━━ Text

Deda Newton TroubleCrazyMan
Oct 24, 2001 4:57 PM
I've got a new Newton oversized stem on my TCR.
I brought the bike home from the shop to find the stem rotating quite easily from side to side (where its clamped to the steerer). After slight tightening - which helped little - I decided to return to the shop. The chief mech. and I tinkered carefully for over 1/2 hour but couldn't get the stem to stay in place when any moderate amount of force is applied. Any advice, or experiences? Could it be the sleeve to convert it to the 1" steerer? I'm looking for any answers here. we just couldn't tighten it enough for the stem to be stable, and I REALLY want to ride my baby....thanks.
re: Deda Newton TroubleTJeanloz
Oct 25, 2001 9:33 AM
It sounds to me like you've got the stem clamped all the way together, and that's still not tight enough. But it seems that the shop mechanic would have figured out something that simple. Try using a different, or slightly bigger shim between the steerer and the stem. But please, use a torque wrench- the Newton has issues.

━━━━
━━ Excerpted data

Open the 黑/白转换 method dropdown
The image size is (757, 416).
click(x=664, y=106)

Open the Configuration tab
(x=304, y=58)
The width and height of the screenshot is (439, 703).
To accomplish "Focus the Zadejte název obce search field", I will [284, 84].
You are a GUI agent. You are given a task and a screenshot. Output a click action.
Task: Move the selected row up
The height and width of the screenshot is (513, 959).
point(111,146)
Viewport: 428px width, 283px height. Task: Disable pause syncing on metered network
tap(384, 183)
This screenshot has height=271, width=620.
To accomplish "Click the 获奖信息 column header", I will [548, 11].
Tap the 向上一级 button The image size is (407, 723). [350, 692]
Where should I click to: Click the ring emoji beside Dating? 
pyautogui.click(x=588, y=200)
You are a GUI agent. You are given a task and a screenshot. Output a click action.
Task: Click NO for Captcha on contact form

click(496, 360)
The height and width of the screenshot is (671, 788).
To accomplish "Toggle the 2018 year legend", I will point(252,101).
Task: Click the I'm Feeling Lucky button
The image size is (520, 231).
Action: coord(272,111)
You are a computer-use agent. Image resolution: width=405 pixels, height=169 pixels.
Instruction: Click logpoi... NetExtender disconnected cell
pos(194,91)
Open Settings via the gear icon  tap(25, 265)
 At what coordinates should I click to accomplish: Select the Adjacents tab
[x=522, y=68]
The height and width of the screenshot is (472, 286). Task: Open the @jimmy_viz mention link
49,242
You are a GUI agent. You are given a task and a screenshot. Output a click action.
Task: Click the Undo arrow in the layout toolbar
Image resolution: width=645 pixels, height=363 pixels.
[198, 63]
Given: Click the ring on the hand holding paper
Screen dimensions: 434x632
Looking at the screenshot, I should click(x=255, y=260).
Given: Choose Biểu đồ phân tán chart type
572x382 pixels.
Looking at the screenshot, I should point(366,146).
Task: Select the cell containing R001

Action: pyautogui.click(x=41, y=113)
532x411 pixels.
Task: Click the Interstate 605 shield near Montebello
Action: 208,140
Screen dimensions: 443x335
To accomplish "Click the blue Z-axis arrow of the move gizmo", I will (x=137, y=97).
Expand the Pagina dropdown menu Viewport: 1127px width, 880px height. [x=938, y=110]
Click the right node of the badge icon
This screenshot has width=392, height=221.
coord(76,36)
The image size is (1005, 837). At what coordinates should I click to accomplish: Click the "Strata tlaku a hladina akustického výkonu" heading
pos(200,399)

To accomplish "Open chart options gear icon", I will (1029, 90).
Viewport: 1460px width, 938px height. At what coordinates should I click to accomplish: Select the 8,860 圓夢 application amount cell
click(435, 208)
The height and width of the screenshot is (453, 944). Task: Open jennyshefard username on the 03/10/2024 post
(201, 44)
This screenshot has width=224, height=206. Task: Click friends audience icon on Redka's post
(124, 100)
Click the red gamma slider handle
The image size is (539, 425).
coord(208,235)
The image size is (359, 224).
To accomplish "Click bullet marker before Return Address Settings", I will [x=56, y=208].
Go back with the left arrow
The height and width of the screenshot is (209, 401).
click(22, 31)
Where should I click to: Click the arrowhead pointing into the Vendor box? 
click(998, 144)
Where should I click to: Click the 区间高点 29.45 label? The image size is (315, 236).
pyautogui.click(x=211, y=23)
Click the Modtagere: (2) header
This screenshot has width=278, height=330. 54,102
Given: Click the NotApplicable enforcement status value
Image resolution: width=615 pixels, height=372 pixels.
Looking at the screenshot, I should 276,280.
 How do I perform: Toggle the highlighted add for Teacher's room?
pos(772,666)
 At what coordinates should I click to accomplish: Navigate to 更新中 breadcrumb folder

━━━━

__Exercises to complete__.
[1] Rewrite the Deda Newton stem thread, starting at "Deda Newton TroubleCrazyMan" and ending at "ride my baby....thanks.", using "steerer tube" in place of "steerer".
[2] Carry on the Deda Newton stem thread from the point where it stops.

__Outputs__.
[1]
Deda Newton TroubleCrazyMan
Oct 24, 2001 4:57 PM
I've got a new Newton oversized stem on my TCR.
I brought the bike home from the shop to find the stem rotating quite easily from side to side (where its clamped to the steerer tube). After slight tightening - which helped little - I decided to return to the shop. The chief mech. and I tinkered carefully for over 1/2 hour but couldn't get the stem to stay in place when any moderate amount of force is applied. Any advice, or experiences? Could it be the sleeve to convert it to the 1" steerer tube? I'm looking for any answers here. we just couldn't tighten it enough for the stem to be stable, and I REALLY want to ride my baby....thanks.

[2]
re: Deda Newton Troublegrzy
Oct 25, 2001 10:22 AM
There was a recall on the earlier ones. Basically you've got 4mm ti bolts going into soft aluminum and the whole works strips, but that was for the bar clamp. I'm thinking that your problem is that the bolts/holes have stripped and you can't get enough clamping force. You should be able to tell, by inspecting the holes/bolts or using a torque wrench. If you can't hit the torque spec then something is stripped. I'm a little surprised that your mechanic couldn't figure it out in 30 minutes - unless he's the guy that stripped them in the first place and doesn't want to admit it to you. The other option is that there is some sort of grease along the interface and the friction is reduced. Use some citrus based degreaser to chemically remove any and all contaminates - safely. Some solvents will actually leave a residue film behind or attack the materials. I've heard of people using a little bit of valve grinding compound ( a fine abrassive), but I don't think you need to do anything that drastic. Besides the stuff has a pretty high chance of eventually getting into your headset.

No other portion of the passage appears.